Task description
According to the passage on the Pi language, what language does the Pi compiler translate a specification into?

Pi is a programming (better a

specification) language. It was developed in

1984 and is used at some

German universities (for example at

University of Potsdam).

It was made to develop specifications. Specifcations are provisional programs. They are not for making real programs which can be shipped, but to formulate a given problem into an algorithm, implement this algorithm, test it and show it to client to verify, that that is what he wanted. Then you can start making the real program basing on this specification.

The given Pi-Compiler (can be downloaded from http://www.cs.uni-potsdam.de/~owilhelm/Manuskripte/Pi/pi.zip ) translates the given specification into Haskell (in fact the compiler is buggy so there is a pre-compiler which translates the given code, so that the compiler understands it and a post-compiler, so that the Haskell-code is working).

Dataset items
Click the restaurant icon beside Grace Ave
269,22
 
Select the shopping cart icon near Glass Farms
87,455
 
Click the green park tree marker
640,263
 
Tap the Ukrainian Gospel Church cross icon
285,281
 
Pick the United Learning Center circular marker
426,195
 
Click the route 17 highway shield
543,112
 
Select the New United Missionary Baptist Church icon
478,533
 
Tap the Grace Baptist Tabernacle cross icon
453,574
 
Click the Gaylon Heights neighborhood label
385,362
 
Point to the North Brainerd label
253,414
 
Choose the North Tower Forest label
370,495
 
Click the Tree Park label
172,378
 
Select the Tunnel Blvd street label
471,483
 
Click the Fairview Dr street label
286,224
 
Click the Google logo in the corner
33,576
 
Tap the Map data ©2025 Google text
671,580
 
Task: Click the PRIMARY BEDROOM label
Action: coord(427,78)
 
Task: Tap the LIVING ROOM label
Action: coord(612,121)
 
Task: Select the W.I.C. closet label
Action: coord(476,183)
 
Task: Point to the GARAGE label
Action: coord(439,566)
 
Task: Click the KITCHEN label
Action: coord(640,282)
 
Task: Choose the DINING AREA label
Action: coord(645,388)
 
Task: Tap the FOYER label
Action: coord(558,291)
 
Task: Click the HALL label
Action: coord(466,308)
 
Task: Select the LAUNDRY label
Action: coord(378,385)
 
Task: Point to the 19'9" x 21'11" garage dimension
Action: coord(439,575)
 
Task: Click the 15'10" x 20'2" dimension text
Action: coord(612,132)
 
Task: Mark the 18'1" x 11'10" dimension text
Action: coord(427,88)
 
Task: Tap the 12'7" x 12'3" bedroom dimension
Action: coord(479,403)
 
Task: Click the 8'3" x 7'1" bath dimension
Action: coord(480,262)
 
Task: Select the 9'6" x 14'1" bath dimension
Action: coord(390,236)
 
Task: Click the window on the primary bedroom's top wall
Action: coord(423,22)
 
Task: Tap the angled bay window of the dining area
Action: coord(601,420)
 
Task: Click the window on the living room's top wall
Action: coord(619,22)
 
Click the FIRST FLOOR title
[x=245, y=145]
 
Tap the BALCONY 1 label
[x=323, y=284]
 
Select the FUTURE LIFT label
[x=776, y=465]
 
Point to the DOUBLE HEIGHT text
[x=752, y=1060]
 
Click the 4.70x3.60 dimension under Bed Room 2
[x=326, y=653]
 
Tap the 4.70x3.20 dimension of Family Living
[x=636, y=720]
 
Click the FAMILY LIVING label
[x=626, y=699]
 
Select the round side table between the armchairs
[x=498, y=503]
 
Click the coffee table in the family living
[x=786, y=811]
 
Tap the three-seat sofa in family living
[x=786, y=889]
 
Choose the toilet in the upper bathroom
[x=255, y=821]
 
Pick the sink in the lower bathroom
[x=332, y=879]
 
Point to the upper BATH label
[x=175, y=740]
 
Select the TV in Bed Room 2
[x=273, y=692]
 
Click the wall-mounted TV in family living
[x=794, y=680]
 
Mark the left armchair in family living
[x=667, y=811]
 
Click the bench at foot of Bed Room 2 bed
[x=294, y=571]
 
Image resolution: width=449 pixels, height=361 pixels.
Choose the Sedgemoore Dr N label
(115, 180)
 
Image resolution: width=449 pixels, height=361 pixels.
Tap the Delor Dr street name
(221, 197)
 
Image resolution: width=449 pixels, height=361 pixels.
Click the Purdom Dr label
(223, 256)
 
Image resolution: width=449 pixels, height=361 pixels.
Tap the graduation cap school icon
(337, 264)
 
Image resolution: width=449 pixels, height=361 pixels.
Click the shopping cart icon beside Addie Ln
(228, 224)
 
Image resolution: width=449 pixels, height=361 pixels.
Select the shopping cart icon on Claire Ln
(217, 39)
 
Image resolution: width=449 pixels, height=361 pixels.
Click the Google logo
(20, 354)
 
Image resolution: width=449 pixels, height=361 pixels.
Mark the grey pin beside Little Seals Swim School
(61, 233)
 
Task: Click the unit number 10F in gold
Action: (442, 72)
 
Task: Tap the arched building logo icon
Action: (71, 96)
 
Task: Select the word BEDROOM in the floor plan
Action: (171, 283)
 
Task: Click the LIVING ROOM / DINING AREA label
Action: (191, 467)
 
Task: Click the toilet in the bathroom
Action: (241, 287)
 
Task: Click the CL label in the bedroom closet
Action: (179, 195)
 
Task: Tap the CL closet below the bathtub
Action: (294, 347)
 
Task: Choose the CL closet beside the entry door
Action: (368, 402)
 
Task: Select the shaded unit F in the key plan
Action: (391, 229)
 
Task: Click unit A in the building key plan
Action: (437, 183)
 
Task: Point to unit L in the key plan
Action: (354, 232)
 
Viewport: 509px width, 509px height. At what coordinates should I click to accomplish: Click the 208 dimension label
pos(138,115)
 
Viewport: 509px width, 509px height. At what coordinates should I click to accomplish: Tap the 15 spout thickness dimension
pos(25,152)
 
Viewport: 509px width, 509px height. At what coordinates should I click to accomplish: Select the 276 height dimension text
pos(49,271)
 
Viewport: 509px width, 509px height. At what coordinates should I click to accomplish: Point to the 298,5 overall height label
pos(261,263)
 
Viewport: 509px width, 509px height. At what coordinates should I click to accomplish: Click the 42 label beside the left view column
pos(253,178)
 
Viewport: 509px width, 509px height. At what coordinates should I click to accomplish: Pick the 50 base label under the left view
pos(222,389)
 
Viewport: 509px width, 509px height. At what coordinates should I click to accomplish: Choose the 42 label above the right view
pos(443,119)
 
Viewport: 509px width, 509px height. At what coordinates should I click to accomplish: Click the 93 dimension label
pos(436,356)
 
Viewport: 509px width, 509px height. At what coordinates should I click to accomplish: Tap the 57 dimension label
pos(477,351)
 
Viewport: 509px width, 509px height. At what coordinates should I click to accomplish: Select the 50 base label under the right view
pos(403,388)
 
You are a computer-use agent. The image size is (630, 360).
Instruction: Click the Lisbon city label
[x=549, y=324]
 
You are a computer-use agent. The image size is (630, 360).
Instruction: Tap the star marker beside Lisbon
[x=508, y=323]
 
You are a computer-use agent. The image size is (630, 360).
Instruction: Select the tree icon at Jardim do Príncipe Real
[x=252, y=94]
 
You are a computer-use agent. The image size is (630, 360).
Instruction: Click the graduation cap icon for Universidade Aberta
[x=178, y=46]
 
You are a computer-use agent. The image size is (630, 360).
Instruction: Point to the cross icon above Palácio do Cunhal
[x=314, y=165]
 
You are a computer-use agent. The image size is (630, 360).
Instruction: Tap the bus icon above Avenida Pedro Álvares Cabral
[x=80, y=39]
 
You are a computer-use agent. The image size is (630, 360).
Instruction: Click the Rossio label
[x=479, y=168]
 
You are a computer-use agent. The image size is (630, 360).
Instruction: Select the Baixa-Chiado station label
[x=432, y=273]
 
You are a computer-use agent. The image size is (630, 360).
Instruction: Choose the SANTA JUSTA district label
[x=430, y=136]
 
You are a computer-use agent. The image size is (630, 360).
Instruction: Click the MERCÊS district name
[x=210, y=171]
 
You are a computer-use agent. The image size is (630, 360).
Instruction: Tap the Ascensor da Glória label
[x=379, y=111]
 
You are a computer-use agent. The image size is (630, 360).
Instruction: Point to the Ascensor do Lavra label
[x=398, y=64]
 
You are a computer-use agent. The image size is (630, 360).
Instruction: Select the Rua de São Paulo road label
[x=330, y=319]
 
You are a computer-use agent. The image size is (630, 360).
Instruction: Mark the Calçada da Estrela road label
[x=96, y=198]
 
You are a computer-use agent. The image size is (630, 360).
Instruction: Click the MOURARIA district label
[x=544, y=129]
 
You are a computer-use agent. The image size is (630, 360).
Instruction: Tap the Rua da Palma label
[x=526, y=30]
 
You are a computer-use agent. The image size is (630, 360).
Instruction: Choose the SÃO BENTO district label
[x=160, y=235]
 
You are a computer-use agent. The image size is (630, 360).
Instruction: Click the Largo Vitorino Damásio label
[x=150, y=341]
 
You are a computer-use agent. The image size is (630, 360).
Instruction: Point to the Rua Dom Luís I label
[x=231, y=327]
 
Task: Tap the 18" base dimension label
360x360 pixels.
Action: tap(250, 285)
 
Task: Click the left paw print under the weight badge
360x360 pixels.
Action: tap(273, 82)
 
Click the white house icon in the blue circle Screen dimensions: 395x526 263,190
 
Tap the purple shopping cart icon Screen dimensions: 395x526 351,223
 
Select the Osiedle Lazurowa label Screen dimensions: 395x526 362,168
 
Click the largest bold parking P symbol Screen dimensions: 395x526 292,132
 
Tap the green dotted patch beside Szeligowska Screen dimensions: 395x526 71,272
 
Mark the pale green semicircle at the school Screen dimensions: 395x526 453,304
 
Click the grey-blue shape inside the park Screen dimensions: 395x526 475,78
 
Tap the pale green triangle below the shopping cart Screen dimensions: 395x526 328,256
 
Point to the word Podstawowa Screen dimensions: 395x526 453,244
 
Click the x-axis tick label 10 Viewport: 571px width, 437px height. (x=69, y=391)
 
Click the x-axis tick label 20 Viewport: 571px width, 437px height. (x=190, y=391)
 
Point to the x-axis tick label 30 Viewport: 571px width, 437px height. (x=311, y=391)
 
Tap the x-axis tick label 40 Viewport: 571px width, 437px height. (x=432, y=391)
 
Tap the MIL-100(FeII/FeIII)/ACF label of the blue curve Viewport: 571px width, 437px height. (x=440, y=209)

Exercise solution
Haskell